KRASNODAR (Arrahmah.id) – Seorang komandan kapal selam Rusia dan wakil kepala yang bertanggung jawab atas mobilisasi militer di kota selatan Rusia, Krasnodar telah ditembak mati, lapor kantor berita TASS Rusia, mengutip badan penegak hukum.
Menurut TASS, pejabat tersebut, Stanislav Rzhitsky, dibunuh oleh seorang pria bersenjata pada Senin pagi (10/7/2023) dan kasus pidana atas pembunuhan tersebut telah dibuka.
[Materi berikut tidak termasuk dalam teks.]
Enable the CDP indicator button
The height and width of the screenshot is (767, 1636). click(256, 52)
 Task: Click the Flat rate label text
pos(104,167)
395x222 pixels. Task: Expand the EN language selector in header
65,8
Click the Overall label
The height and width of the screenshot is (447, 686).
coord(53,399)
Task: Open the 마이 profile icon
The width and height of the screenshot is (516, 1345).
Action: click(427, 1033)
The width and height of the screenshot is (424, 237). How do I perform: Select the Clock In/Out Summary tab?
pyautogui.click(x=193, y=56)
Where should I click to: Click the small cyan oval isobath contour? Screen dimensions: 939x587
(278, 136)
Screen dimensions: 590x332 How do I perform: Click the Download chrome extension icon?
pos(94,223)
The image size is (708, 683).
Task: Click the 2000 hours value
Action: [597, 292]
Pejabat yang terbunuh itu juga komandan kapal selam Armada Laut Hitam Rusia yang diklaim oleh kantor berita online lokal di Ukraina bertanggung jawab atas peluncuran rudal jelajah Kalibr ke sasaran Ukraina.
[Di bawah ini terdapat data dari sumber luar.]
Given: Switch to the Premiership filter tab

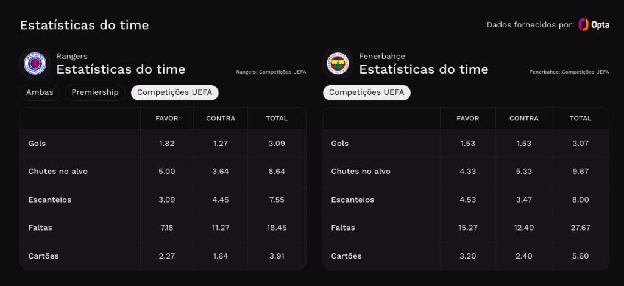Looking at the screenshot, I should (x=95, y=92).
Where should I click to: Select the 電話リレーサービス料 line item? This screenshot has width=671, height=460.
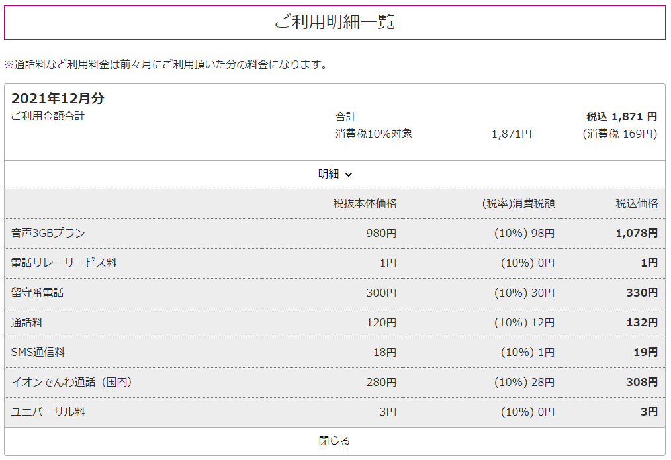click(x=64, y=263)
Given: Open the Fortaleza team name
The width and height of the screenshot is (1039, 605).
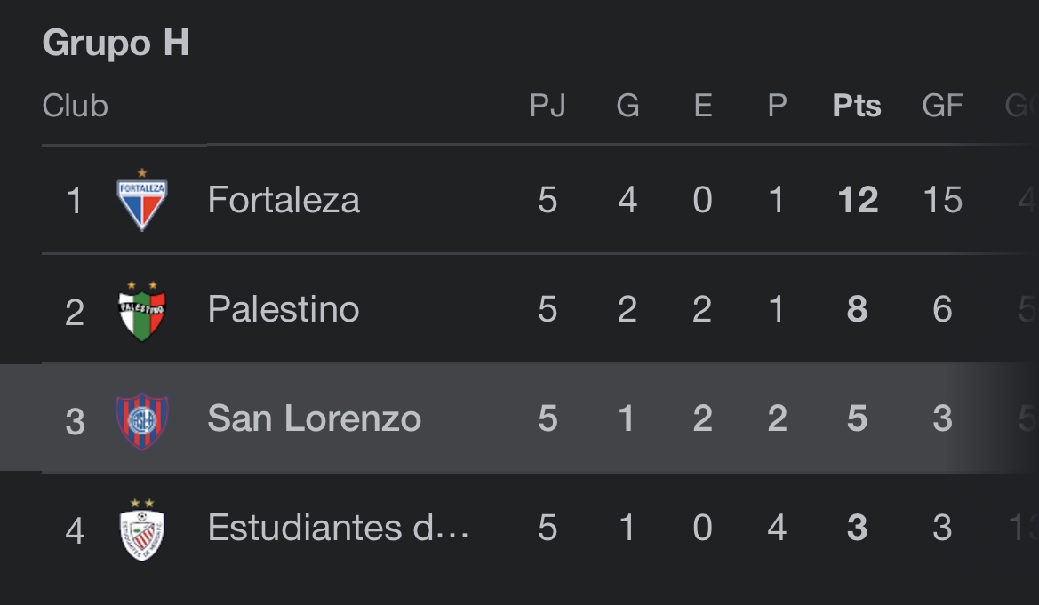Looking at the screenshot, I should coord(284,200).

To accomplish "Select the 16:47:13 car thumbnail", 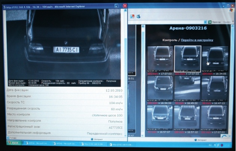I will point(214,88).
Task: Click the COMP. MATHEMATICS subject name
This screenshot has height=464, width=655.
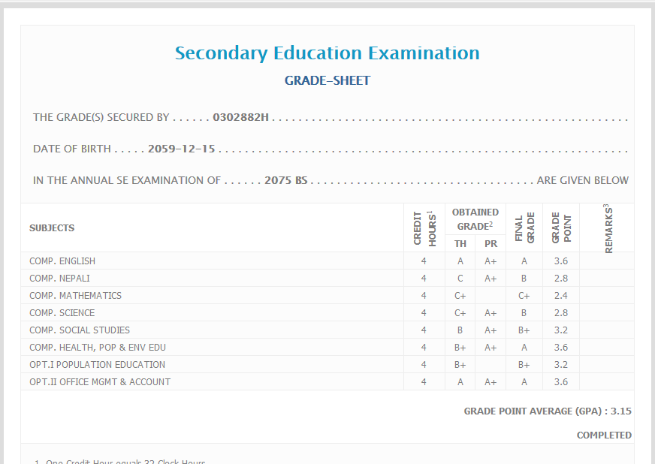Action: point(75,296)
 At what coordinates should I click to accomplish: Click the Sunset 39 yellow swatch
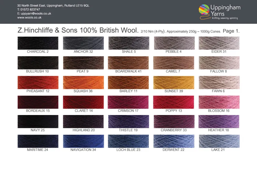174,82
Rzhitsky telah memerintahkan kapal selam Krasnodar, dinamai sesuai kota itu, di Angkatan Laut Rusia, TASS melaporkan. Tidak jelas apakah dia masih kapten kapal selam tersebut pada saat pembunuhannya.
Menurut kementerian pertahanan Rusia, Krasnodar adalah kapal selam diesel-listrik yang dibangun untuk Armada Laut Hitam dan dirancang “untuk melawan kapal permukaan dan kapal selam, meletakkan ranjau dan melakukan pengintaian”.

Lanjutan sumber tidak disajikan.